CHANGES.txt

Cascading Change Log

0.6.0

  Changed default argument selector for c.p.Every to be Fields.ALL, to be consistent with the default value of c.p.Each.

  Added support for assembly traps. If an exception is thrown from inside an c.o.Operation, the offending Tuple
  can be saved to a file for later processing, allowing the job to complete.

  Added support for stream assertions. STRICT and VALID assertions can be built into a pipe assembly, and optionally
  planned out during runtime. Assertions will throw exceptions if they fail.
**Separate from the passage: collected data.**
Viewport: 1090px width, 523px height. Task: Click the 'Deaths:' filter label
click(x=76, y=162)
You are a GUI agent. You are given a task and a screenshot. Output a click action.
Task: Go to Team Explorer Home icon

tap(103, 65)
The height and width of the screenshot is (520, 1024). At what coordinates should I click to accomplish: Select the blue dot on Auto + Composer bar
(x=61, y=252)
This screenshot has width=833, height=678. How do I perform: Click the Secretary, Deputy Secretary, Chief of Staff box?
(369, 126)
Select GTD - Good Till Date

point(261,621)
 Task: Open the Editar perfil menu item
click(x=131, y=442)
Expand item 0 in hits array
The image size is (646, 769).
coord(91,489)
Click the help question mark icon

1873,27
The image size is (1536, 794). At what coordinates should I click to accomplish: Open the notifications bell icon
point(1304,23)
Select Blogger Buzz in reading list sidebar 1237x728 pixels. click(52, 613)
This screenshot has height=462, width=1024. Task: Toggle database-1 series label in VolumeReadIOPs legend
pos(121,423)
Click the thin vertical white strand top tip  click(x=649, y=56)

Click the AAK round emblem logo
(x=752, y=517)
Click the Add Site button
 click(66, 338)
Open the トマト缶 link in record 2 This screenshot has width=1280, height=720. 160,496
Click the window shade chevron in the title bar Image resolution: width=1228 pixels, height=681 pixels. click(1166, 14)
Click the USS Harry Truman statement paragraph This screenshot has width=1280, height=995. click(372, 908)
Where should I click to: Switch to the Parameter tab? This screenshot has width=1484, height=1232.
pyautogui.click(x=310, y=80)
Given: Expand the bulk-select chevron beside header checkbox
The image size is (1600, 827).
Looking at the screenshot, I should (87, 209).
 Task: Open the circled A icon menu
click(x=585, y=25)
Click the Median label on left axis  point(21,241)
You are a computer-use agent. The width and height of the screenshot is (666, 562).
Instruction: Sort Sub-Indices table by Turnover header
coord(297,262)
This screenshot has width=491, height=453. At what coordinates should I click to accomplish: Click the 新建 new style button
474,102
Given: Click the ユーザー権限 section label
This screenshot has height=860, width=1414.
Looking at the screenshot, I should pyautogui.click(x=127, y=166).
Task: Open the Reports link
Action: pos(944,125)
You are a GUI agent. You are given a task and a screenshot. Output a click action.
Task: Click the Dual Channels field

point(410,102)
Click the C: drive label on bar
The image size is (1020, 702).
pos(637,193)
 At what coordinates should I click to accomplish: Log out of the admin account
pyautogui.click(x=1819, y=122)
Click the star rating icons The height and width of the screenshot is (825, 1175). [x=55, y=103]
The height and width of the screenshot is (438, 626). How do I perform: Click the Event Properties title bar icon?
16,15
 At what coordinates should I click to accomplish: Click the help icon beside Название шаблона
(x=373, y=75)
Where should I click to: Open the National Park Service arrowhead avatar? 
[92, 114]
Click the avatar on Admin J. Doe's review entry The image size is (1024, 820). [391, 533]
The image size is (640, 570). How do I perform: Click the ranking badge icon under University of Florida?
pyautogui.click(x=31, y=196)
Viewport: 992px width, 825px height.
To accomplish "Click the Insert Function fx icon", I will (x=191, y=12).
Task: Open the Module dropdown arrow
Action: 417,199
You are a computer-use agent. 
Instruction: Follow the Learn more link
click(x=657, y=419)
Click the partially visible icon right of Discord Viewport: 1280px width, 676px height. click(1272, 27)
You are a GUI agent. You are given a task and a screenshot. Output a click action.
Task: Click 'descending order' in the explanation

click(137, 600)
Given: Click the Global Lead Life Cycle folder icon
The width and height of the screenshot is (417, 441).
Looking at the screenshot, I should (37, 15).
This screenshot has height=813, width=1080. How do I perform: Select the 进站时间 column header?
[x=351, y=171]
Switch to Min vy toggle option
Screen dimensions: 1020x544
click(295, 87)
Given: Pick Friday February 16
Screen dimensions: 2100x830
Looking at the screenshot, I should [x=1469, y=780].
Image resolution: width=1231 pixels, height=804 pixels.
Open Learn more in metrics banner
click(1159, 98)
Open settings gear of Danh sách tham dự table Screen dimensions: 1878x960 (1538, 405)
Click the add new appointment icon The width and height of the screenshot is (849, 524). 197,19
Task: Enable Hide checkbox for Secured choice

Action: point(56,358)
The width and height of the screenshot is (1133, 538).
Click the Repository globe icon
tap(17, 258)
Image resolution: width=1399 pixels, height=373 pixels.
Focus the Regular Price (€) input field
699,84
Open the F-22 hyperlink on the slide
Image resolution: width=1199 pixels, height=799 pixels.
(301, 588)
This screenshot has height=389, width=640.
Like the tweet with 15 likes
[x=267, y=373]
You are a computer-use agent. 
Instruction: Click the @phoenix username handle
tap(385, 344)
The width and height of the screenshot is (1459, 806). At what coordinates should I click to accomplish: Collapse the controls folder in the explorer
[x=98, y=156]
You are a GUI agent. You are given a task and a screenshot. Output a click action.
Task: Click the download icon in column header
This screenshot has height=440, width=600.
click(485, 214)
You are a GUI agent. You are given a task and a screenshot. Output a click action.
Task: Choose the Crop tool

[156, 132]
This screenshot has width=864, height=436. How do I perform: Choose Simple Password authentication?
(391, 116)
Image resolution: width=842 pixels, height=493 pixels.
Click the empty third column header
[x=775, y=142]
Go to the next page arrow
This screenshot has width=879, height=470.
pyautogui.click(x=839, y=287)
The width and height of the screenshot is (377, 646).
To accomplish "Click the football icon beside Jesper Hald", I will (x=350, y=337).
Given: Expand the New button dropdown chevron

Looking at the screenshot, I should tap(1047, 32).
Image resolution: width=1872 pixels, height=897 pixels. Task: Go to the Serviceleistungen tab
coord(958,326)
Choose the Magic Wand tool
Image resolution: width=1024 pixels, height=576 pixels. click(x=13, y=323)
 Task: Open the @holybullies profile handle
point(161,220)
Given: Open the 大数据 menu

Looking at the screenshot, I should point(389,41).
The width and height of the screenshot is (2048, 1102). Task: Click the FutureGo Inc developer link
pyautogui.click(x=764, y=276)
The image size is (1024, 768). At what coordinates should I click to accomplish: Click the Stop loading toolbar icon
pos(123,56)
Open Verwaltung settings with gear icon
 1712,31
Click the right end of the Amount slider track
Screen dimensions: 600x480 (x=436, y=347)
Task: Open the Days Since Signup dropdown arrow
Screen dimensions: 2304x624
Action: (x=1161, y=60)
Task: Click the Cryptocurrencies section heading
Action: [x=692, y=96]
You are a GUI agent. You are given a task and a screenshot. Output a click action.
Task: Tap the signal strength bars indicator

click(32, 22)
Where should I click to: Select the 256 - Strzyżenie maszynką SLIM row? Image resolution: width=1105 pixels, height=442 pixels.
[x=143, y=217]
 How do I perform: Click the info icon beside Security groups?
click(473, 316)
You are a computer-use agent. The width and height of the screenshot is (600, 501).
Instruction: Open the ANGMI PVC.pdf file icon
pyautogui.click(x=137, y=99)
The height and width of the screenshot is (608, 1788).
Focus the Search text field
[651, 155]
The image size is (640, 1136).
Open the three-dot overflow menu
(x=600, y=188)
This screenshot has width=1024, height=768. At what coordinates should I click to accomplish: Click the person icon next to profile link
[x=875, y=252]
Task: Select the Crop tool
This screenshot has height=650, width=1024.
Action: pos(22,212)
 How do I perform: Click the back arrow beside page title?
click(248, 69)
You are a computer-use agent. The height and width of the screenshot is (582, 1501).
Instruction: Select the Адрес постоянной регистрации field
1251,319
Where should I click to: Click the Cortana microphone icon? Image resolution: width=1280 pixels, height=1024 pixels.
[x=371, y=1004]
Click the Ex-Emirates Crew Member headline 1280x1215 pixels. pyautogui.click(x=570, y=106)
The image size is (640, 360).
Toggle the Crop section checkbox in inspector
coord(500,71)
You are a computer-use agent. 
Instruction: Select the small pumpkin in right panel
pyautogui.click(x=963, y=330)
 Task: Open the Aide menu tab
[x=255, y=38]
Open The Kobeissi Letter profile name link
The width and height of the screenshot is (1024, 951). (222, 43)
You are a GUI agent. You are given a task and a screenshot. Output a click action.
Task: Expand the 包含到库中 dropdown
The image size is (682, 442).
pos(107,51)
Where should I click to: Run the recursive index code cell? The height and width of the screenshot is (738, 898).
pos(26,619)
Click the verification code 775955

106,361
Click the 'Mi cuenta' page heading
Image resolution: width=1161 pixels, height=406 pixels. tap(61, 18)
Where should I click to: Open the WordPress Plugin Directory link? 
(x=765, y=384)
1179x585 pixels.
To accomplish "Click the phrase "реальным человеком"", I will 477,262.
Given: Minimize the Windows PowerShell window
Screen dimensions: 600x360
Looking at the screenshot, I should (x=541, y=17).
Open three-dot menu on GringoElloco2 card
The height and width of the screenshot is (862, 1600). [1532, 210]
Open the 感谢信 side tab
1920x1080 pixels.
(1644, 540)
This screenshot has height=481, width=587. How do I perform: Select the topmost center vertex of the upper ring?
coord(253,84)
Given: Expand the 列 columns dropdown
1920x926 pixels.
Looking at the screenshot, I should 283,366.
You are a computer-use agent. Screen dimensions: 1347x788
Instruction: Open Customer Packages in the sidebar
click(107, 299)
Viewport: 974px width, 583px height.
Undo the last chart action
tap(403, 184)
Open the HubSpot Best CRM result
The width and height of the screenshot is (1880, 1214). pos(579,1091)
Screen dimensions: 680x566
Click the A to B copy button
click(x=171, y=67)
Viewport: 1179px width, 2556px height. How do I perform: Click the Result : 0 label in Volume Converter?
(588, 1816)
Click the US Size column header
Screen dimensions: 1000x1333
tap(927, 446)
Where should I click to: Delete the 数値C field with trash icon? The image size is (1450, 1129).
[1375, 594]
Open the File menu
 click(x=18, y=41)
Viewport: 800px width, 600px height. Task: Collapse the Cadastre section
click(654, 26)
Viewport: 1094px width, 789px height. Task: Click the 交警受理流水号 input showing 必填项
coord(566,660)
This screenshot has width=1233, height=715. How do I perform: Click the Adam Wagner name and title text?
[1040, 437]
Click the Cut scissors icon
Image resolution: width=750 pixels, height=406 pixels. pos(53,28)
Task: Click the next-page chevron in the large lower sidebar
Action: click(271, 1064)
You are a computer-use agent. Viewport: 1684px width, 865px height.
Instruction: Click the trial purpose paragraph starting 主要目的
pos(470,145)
  Changed c.o.a.First, Last, Min, and Max to optionally ignore specified values. Useful if you do not wish
  for a 'default' value to be considered first, or last in a set.

  Changed c.o.a.Sum to take a Class for coercion of the result value.

  Changes c.o.Max and Min to use infinity as initial values so zero is bigger than a really small number
  for Max, and zero is smaller than a really big number for Min.

  Changed order of JobConf initialization. c.f.FlowStep now is added to the JobConf last in order to catch
  all lazily configured values.

  Changed compile to include debug info by default.

  Fixed bug in c.t.MultiTap where super scheme was not returned if available.

0.5.0

  Added skipIfSinkExists property to c.f.Flow. Set to true if the c.c.Cascade should skip the Flow instance even
  if the sink is stale and not set to be deleted on initialization.

  Fixed bug in c.t.h.HttpFileSystem that URL escaped the ? prefixing the query string.

  Fixed bug where a join with duplicate taps was not recognized during job planning. Now an appropriate error
  message is displayed, instead of jobs completing with only one instance of the resource stream.

  Fixed c.t.h.HttpFileSystem to remember authority information in the url and prefix it when missing.

  Changed c.s.TextLine to accept either on or two source fields. If one, only the 'line' value
  is sourced from the value, discarding the 'offset' value.

  Added c.o.r.RegexSplitGenerator to support splitting single tuple values into multiple tuples based on a regex
  delimiter. Includes new tests.

  Added c.s.CascadeStats and c.s.FlowStats to provide access to current state and statistics of particular
  Cascade, Flow, or the child Flows of a Cascade.

  Added ability to sort grouping values with sort argument on c.p.GroupBy. Sorts can be reversed.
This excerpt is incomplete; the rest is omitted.